MENKUMHAM Yusril Soroti Pernyataan KDM soal Sayembara Tangkap Begal

Infovalid.news (Dki Jakarta, Jakarta Pusat) –  Menteri Koordinator Bidang Hukum, HAM, Imigrasi, dan Pemasyarakatan (Menkohumham), Yusril Ihza Mahendra, menyoroti pernyataan Gubernur Jawa Barat Dedi Mulyadi (KDM) terkait wacana pemberian sayembara bagi masyarakat yang berhasil menangkap pelaku begal(24/7).
Yusril mengingatkan bahwa penegakan hukum merupakan kewenangan aparat penegak hukum, terutama Kepolisian.
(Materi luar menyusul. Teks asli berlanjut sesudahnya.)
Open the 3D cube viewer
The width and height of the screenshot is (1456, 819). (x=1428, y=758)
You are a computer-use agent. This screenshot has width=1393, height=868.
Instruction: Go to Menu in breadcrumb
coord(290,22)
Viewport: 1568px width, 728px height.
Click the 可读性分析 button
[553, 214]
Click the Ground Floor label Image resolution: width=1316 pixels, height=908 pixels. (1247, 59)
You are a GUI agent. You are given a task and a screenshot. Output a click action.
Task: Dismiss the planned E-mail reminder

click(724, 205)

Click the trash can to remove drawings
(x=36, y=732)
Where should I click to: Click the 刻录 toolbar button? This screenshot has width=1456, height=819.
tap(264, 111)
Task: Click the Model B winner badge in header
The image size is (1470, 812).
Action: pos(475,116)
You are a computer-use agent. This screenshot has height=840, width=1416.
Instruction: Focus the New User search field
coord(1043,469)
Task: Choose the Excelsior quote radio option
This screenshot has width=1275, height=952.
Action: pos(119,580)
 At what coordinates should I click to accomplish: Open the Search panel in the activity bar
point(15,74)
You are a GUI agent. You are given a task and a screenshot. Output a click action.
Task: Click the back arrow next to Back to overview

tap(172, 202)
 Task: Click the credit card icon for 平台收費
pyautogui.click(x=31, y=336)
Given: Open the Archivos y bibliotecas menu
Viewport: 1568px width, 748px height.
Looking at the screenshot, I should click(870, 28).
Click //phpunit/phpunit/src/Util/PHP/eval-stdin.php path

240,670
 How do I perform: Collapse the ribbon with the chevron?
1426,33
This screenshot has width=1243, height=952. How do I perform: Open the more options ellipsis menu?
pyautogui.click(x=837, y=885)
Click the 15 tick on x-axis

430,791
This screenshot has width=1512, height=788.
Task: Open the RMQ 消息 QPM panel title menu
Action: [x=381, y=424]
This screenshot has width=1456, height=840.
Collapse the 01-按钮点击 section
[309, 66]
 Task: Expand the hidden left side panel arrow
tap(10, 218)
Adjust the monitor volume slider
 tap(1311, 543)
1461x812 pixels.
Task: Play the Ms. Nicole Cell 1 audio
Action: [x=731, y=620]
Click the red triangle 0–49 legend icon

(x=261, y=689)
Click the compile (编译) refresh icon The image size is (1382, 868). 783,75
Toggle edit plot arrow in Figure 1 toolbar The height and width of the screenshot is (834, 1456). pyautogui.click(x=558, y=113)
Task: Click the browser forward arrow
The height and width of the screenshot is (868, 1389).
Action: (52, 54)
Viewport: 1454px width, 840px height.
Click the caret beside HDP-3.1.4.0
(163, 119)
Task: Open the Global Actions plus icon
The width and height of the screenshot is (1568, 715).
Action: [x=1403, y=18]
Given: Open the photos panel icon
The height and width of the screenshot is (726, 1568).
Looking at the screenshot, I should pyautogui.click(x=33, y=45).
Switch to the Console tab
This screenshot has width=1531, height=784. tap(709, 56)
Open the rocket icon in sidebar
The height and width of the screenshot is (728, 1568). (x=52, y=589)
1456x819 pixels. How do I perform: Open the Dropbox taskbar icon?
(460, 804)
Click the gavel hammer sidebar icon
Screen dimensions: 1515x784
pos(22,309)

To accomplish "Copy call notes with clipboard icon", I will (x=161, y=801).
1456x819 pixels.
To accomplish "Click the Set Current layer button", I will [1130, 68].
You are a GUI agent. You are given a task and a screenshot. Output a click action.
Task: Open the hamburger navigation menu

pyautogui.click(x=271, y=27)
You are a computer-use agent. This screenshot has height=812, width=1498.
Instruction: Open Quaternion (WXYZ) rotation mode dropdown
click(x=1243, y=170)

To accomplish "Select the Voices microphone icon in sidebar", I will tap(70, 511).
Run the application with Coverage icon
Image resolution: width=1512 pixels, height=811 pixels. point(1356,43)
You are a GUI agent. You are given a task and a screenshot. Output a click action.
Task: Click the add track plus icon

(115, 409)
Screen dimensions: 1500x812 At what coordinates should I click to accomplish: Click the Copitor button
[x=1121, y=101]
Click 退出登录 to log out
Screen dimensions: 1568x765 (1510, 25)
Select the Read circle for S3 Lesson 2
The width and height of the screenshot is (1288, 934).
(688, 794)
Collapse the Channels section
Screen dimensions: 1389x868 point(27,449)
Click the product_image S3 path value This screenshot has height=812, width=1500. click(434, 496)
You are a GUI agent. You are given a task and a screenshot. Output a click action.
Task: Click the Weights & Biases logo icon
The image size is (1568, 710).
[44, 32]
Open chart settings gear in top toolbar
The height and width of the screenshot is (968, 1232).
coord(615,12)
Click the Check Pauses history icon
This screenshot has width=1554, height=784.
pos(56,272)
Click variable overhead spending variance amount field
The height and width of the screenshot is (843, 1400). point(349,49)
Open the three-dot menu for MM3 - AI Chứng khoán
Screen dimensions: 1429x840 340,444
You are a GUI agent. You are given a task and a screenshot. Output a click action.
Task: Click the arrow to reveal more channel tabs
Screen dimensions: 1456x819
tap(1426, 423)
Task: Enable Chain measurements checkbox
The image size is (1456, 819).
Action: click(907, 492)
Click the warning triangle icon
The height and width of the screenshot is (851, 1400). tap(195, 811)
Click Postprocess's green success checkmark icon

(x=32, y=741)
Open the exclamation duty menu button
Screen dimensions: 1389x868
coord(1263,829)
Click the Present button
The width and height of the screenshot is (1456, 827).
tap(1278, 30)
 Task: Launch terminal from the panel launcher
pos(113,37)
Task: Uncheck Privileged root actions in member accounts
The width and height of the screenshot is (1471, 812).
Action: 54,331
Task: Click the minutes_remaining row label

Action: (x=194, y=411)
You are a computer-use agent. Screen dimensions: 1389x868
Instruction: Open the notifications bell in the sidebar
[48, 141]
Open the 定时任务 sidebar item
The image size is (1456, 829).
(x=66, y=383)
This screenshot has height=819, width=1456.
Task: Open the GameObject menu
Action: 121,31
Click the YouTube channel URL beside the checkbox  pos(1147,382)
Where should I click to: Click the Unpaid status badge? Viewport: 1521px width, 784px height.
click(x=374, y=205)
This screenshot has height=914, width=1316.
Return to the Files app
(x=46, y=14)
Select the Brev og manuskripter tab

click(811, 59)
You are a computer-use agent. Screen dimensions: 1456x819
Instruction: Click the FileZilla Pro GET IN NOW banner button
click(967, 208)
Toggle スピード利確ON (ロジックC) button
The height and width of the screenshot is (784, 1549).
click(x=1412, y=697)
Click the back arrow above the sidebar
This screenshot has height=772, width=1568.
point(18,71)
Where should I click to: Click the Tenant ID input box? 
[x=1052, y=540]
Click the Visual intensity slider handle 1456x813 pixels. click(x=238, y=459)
Menurutnya, masyarakat memang dapat membantu memberikan informasi atau melakukan penangkapan dalam kondisi tertentu sesuai ketentuan hukum, namun mekanisme tersebut tetap harus berada dalam koridor hukum dan tidak boleh memicu tindakan main hakim sendiri.
Ia menegaskan bahwa upaya memberantas kejahatan jalanan seperti begal harus dilakukan melalui koordinasi antara pemerintah daerah, kepolisian, dan aparat penegak hukum lainnya. Kebijakan atau pernyataan yang berpotensi mendorong aksi di luar prosedur hukum perlu dikaji secara cermat agar tidak menimbulkan dampak yang tidak diinginkan.
Yusril juga mengajak masyarakat untuk tetap berperan aktif menjaga keamanan lingkungan dengan melaporkan setiap tindak kejahatan kepada pihak berwenang. Menurutnya, partisipasi publik sangat penting, tetapi harus dilakukan sesuai aturan yang berlaku demi menjamin perlindungan hukum bagi semua pihak.
Pernyataan mengenai sayembara tersebut sebelumnya menjadi perhatian publik dan memunculkan berbagai tanggapan. Sebagian masyarakat mendukung langkah tegas terhadap pelaku begal, sementara pihak lain mengingatkan pentingnya menjaga prinsip negara hukum serta menghindari tindakan yang dapat mengarah pada vigilantisme atau main hakim sendiri.
Pemerintah menegaskan bahwa pemberantasan begal tetap menjadi prioritas, namun seluruh upaya penegakan hukum harus dilaksanakan sesuai dengan ketentuan peraturan perundang-undangan yang berlaku.